Executive Chairman Bill Ford announced at a celebration of 100 years of manufacturing at the Rouge that it will make a gas-electric hybrid version of the pickup.

The 600-acre factory complex is the longest continuously operating auto plant in the nation. It once was the world's largest industrial complex, designed to take in raw materials and convert them into fully assembled vehicles.

The factory, now modernized with robots and a grass roof, at times has been in danger of closing during its century of operations. "What was once dismissed as a rust belt relic has become a model for plants all around the world," Bill Ford said at the celebration.

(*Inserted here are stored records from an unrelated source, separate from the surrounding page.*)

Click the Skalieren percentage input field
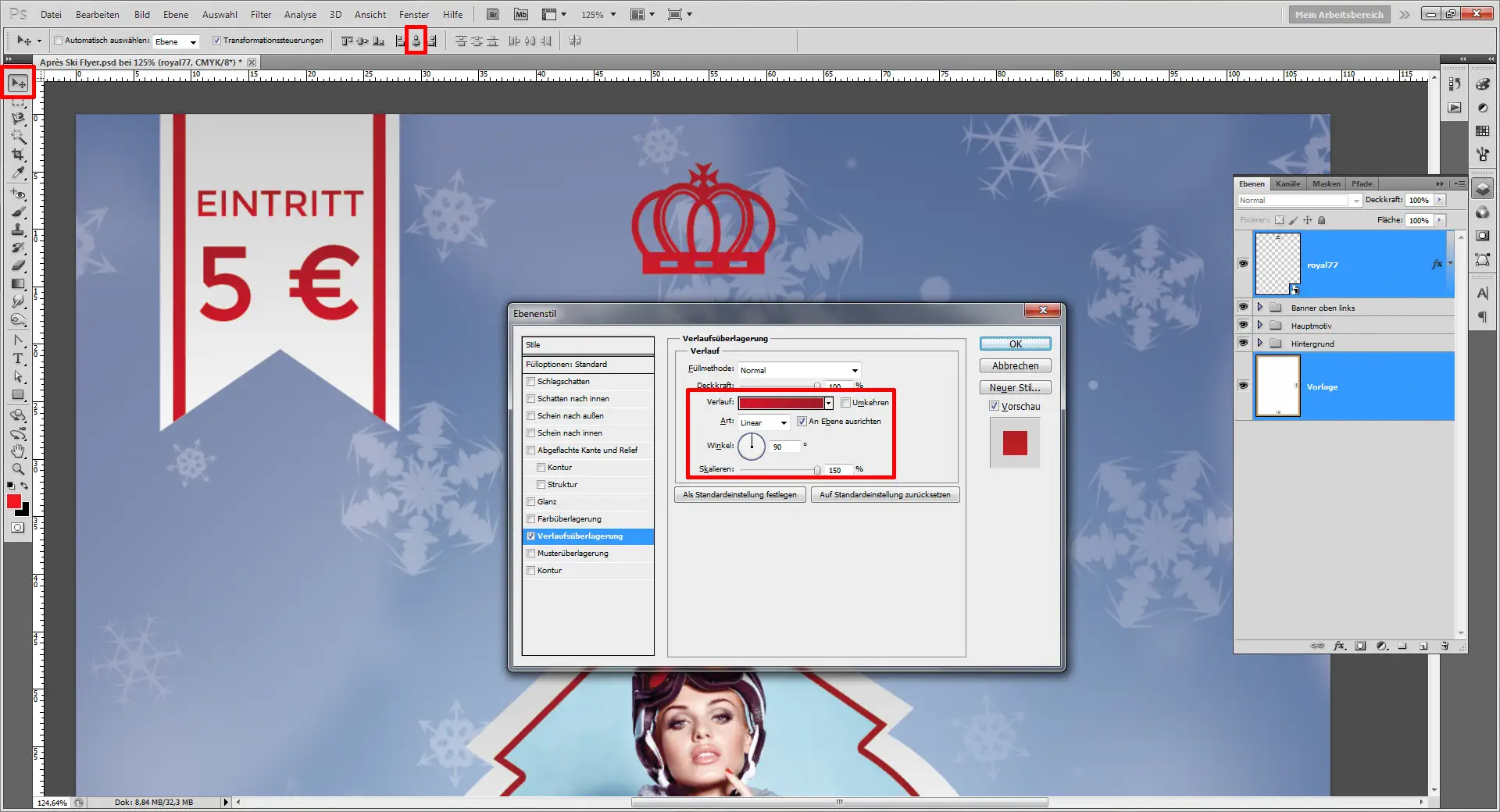pos(838,470)
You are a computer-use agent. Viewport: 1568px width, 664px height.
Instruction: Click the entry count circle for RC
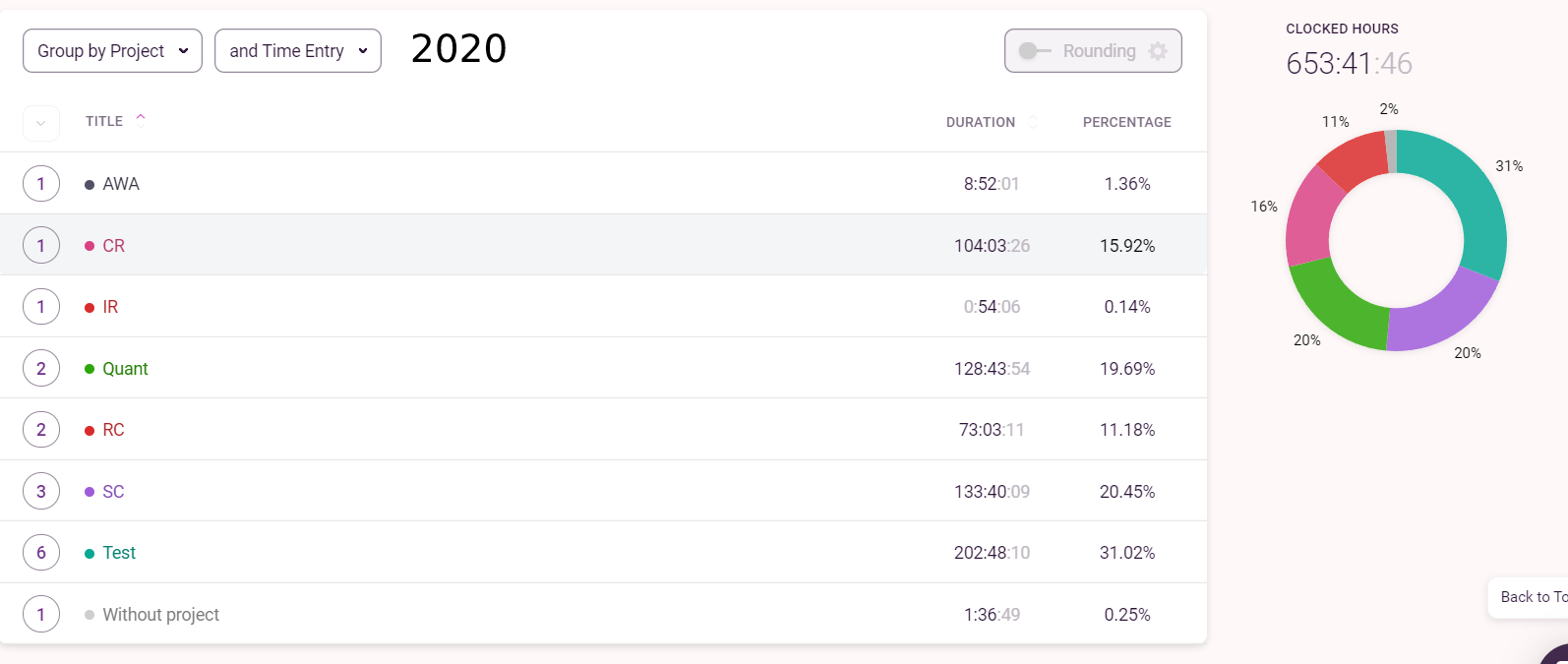point(41,430)
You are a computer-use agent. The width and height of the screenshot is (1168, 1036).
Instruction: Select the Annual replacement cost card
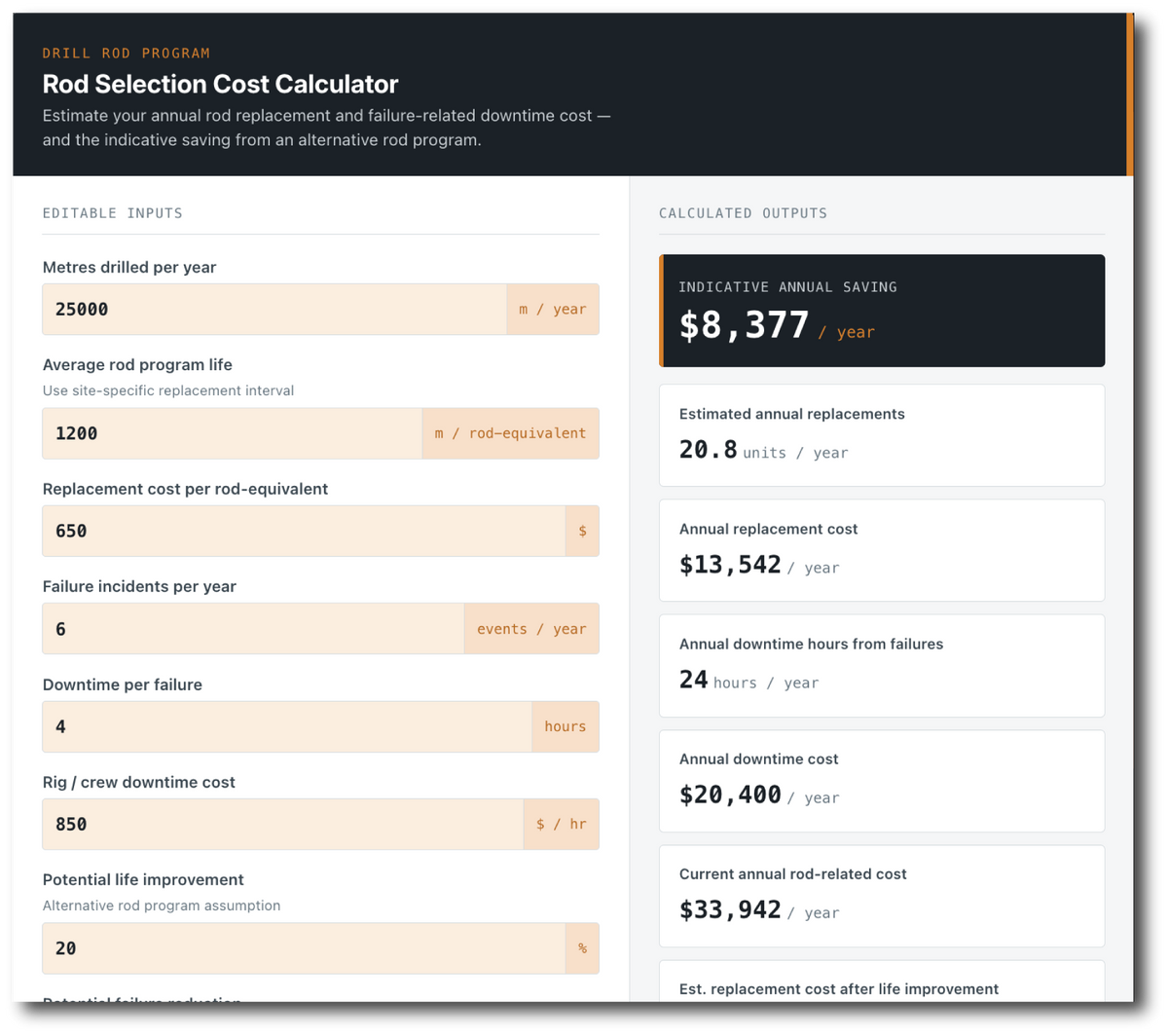882,550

The Rouge began operating in July of 1918 when it produced a World War I submarine chaser called an Eagle Boat. The first vehicle it made was a Fordson tractor in 1921, and the first car, a Model A, came off its assembly lines in October of 1927.

At its peak, in 1929, the complex employed 102,000 people. It was added to the National Register of Historic Places in 1978.

In 1999, a Ford boiler exploded at the complex during routine maintenance, killing six employees and injuring 14 others. State regulators later found 15 workplace safety violations.

Parts of the complex still make steel, and the Ford portion now employs about 7,000 workers making the F-150 pickup truck, the top-selling vehicle in the nation. The plant cranks out a pickup truck every 53 seconds, the company says.

Ford hasn't released many details about the new version of the truck, which will go into production in 2020. The company said it will be a full hybrid with enough electricity available to power tools on work sites. The truck also will be sold with internal combustion engines.